All three brokers commented on the fact that catastrophe bonds experienced a record first half in 2023.

Aon said the catastrophe bond market has been the main contributor to ILS capital growth, with overall ILS capital totaling $100 billion as of March 31, 2023. “The rebound in the catastrophe bond market this year alleviated some demand-supply pressures at midyear, with catastrophe bond capacity at an all-time high,” according to Aon.

“The catastrophe bond market has grown with outstanding notional increasing by $3.8 billion in 2023 to date and continues to trend upward as widening spreads and heightened rates make insurance-linked securities an increasingly attractive asset class for investors,” Aon continued.
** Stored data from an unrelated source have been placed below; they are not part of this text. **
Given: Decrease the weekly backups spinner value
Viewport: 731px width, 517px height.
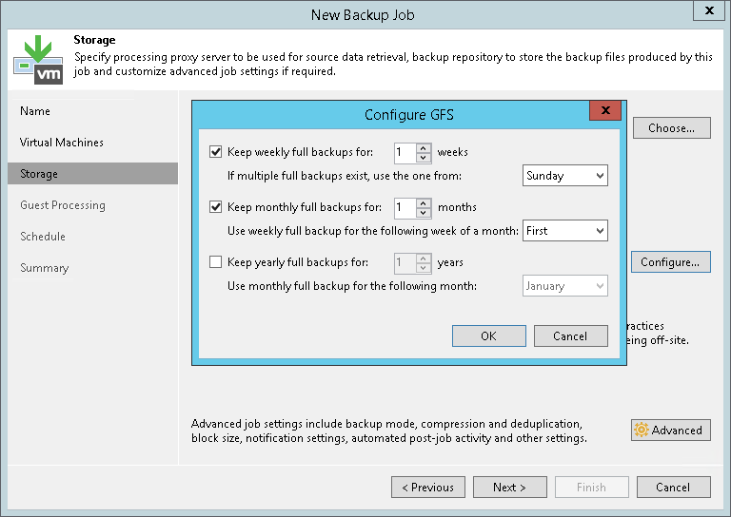Looking at the screenshot, I should pyautogui.click(x=424, y=157).
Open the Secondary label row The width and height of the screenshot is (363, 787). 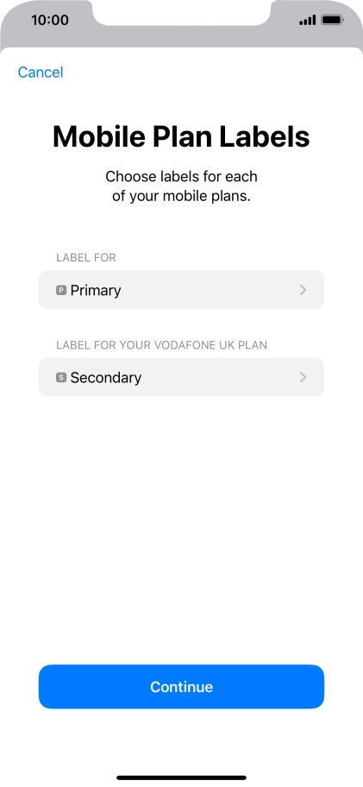click(181, 377)
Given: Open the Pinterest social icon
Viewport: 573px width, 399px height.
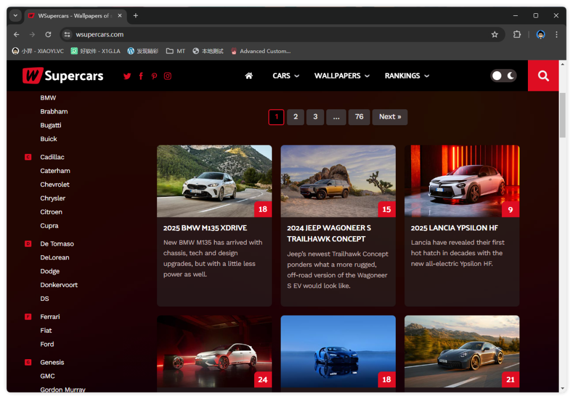Looking at the screenshot, I should click(x=154, y=76).
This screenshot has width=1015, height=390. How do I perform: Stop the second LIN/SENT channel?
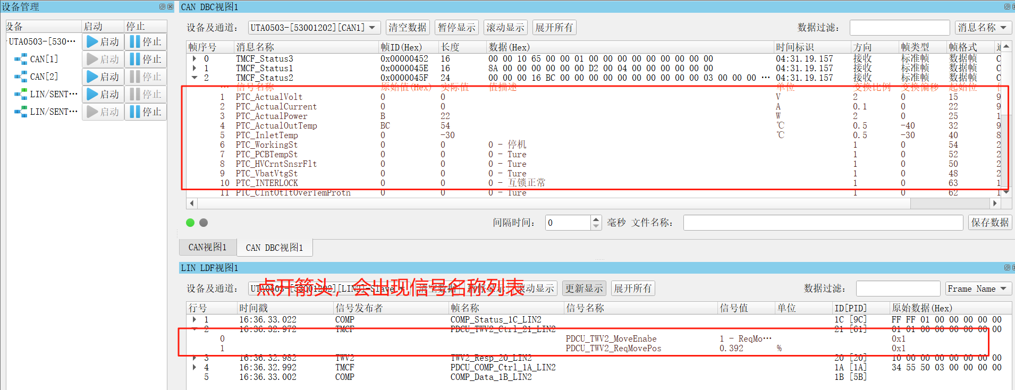146,112
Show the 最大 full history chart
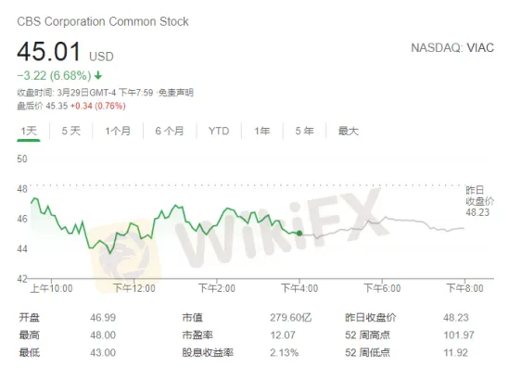 (x=349, y=131)
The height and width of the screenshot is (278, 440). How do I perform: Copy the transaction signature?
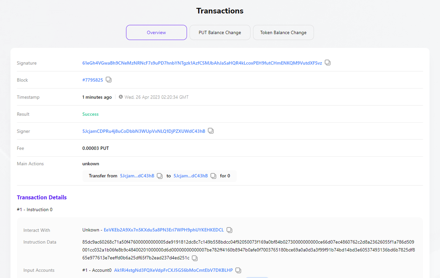pos(328,63)
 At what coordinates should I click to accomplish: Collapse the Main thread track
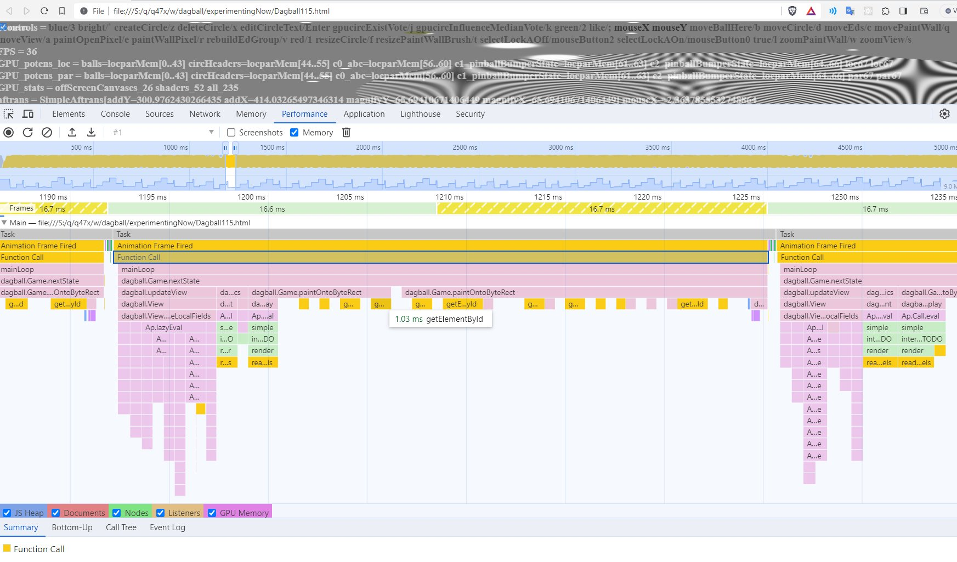4,223
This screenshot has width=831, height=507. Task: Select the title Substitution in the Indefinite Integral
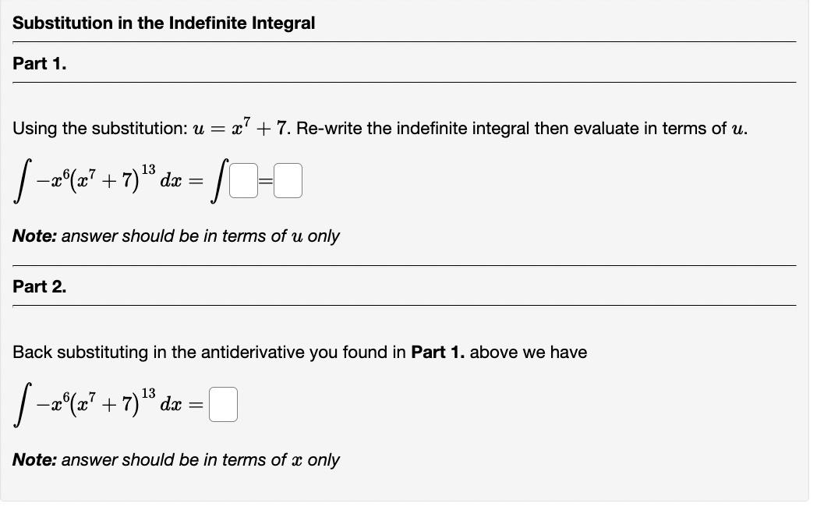(164, 23)
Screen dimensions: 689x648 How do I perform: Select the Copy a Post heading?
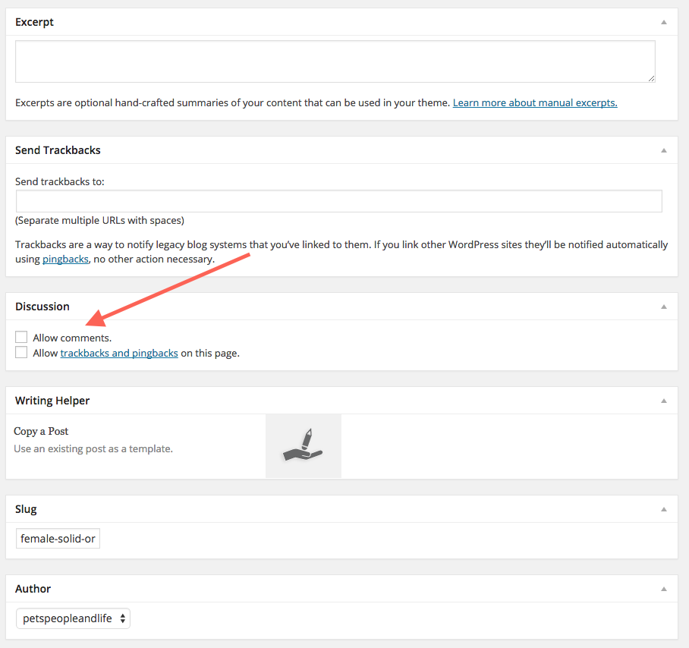pos(41,432)
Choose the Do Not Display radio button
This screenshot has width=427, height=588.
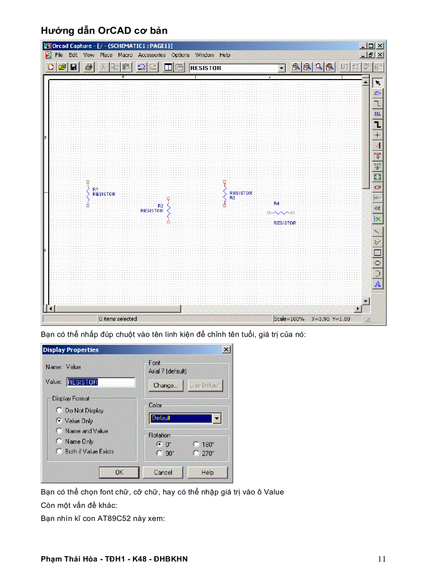(x=60, y=411)
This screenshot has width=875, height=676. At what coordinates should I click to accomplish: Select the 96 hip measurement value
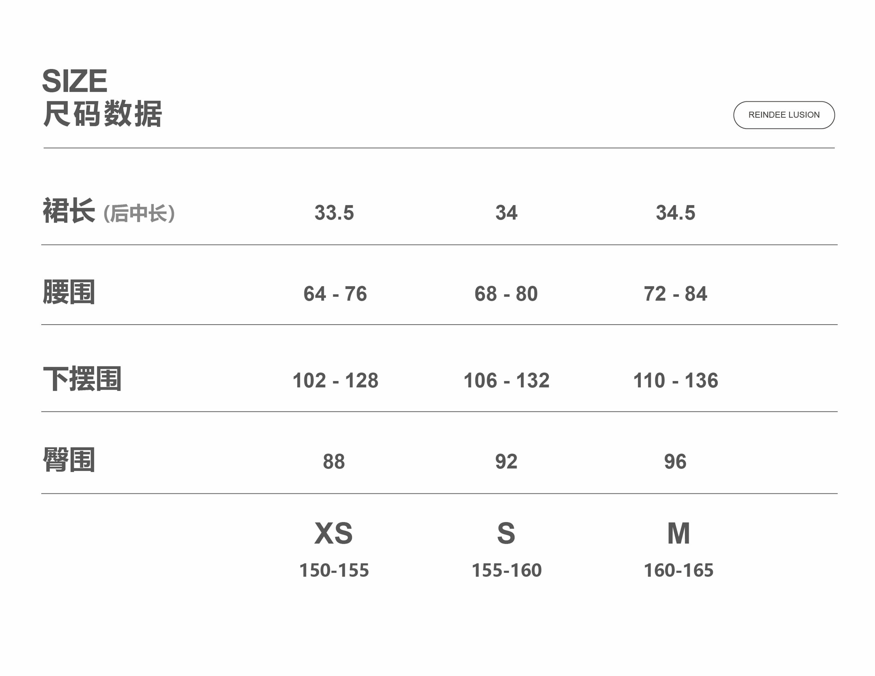(675, 461)
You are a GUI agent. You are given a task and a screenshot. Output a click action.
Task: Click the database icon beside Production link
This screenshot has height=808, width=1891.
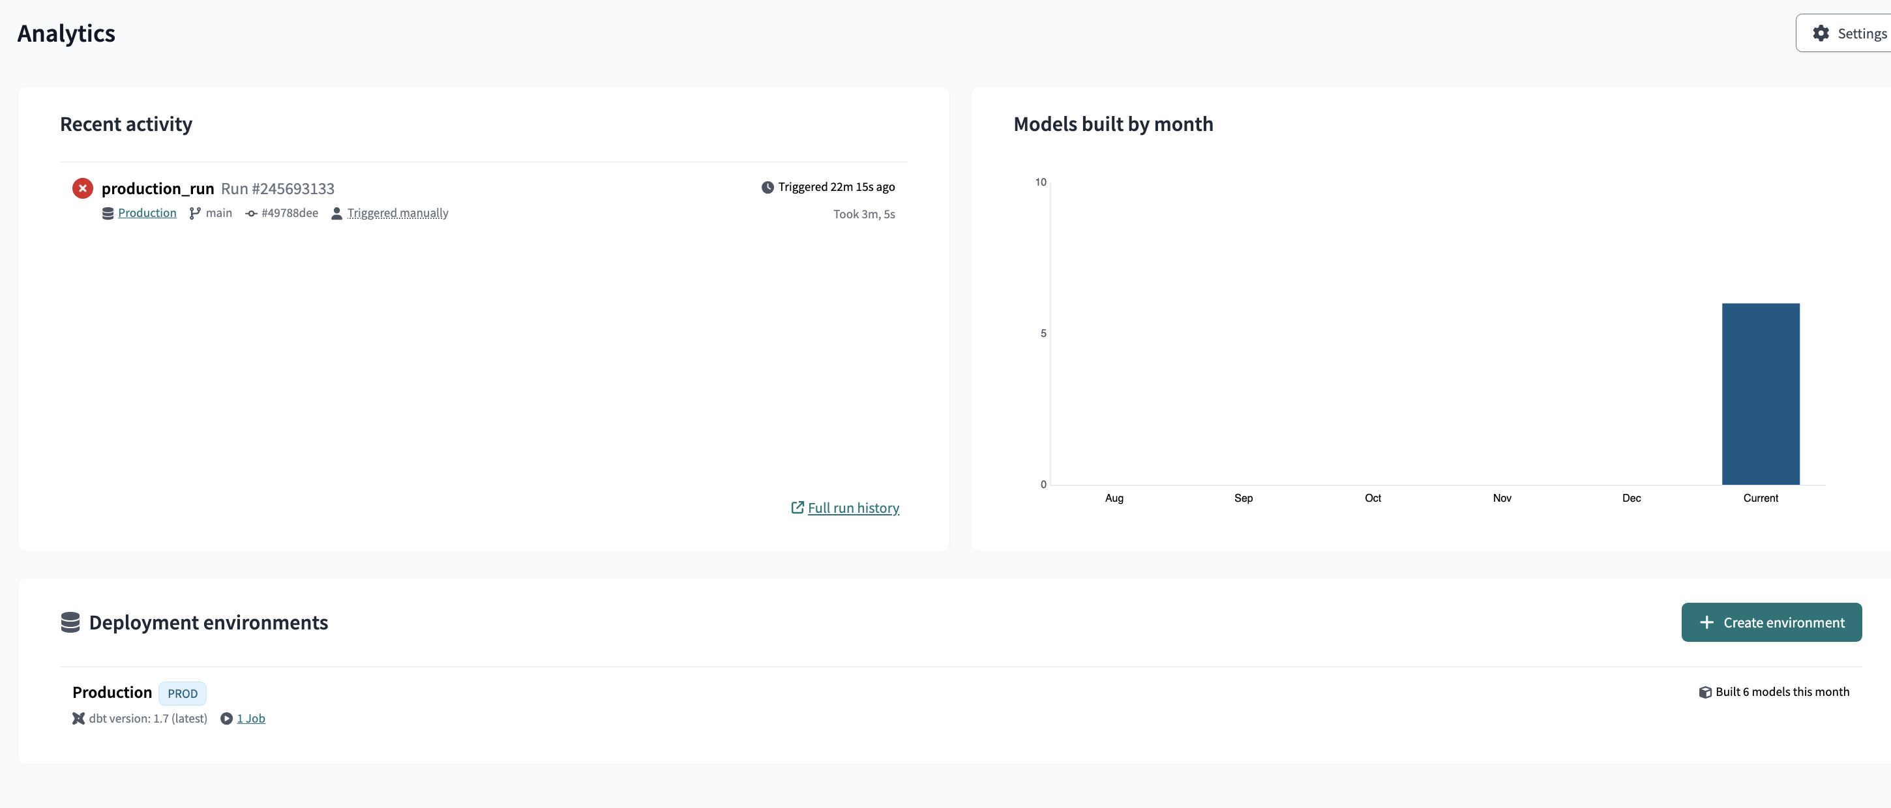[x=108, y=214]
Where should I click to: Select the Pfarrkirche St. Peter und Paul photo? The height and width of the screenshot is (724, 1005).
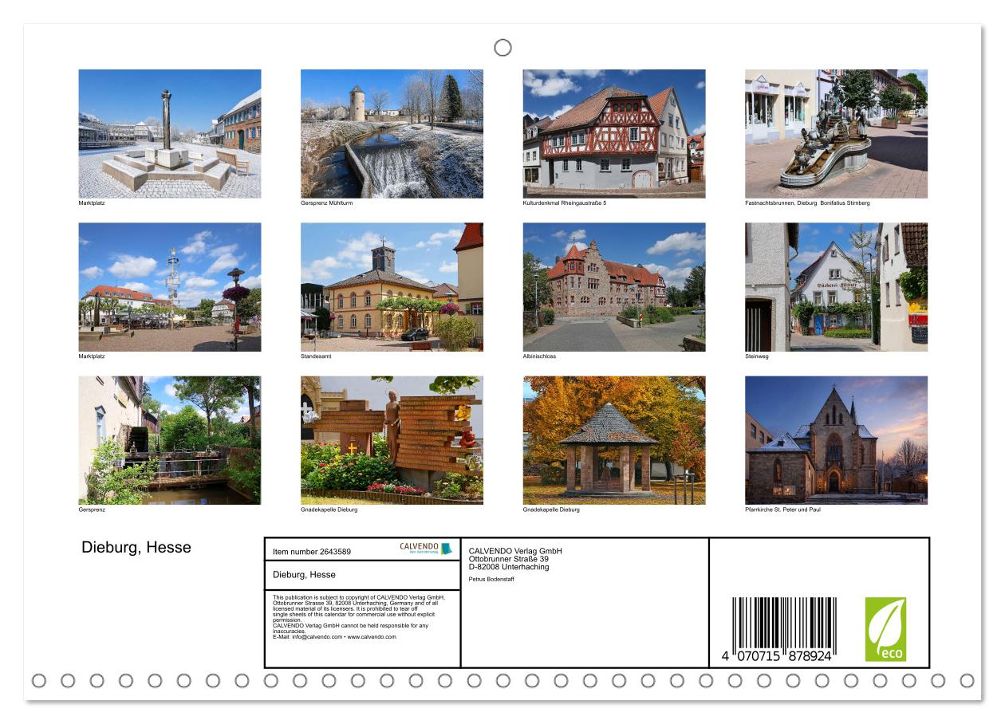tap(836, 440)
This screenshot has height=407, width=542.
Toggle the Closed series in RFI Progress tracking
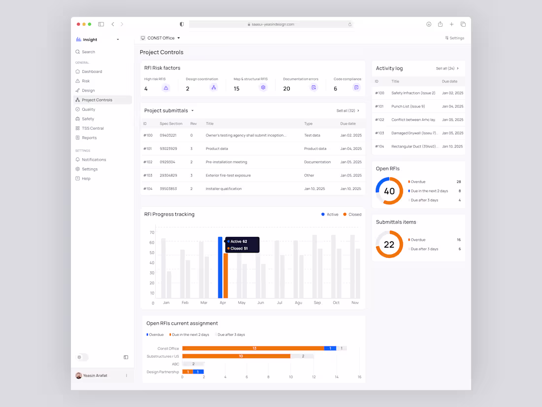[x=351, y=214]
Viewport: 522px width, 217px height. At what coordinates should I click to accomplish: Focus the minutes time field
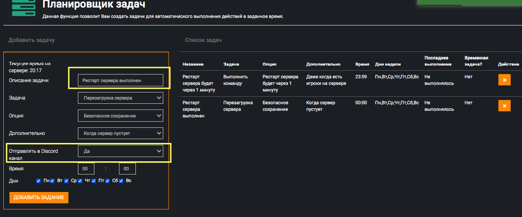[127, 169]
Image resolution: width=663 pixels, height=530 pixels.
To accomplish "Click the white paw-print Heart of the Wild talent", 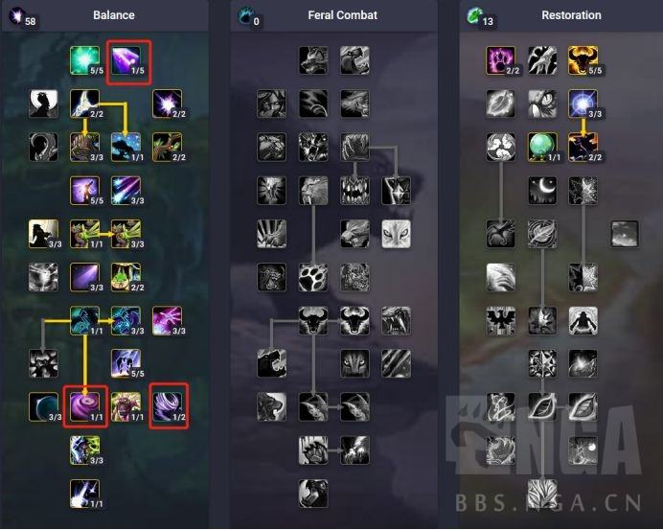I will [313, 278].
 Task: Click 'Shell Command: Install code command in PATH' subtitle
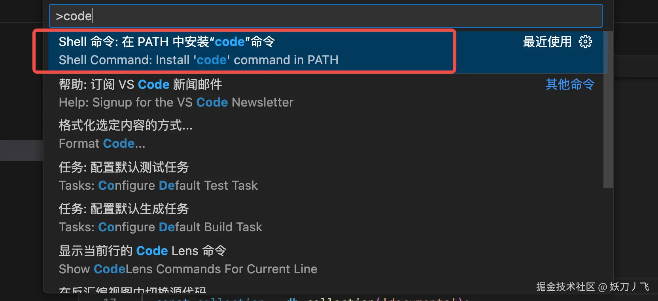tap(198, 60)
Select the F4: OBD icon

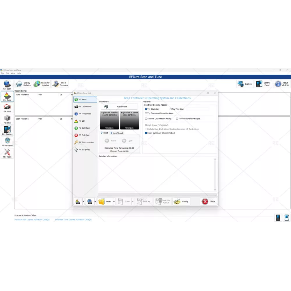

Carpenter said, by June 30, 41 different catastrophe bonds were placed in the market for approximately US$9.2 billion in limit, “taking the total outstanding notional amount to more than $37.8 billion.”

In comparison, Guy Carpenter added, the total limit placed during full year 2022 was $9.3 billion and the average limit placed in the first half of the last five years was US$6.5 billion.

Gallagher Re said one of the more encouraging signs for the market has been the ability of some ILS funds to attract new investments, particularly into more liquid catastrophe bond strategies. “The strong returns achieved by ILS funds in 2023 to date have undoubtedly assisted the growing investor interest, and this in turn has supported an increase in the number of new bonds being issued…”

Gallagher Re said ILS investors also have begun to refocus on ILS for other perils such as cyber and casualty.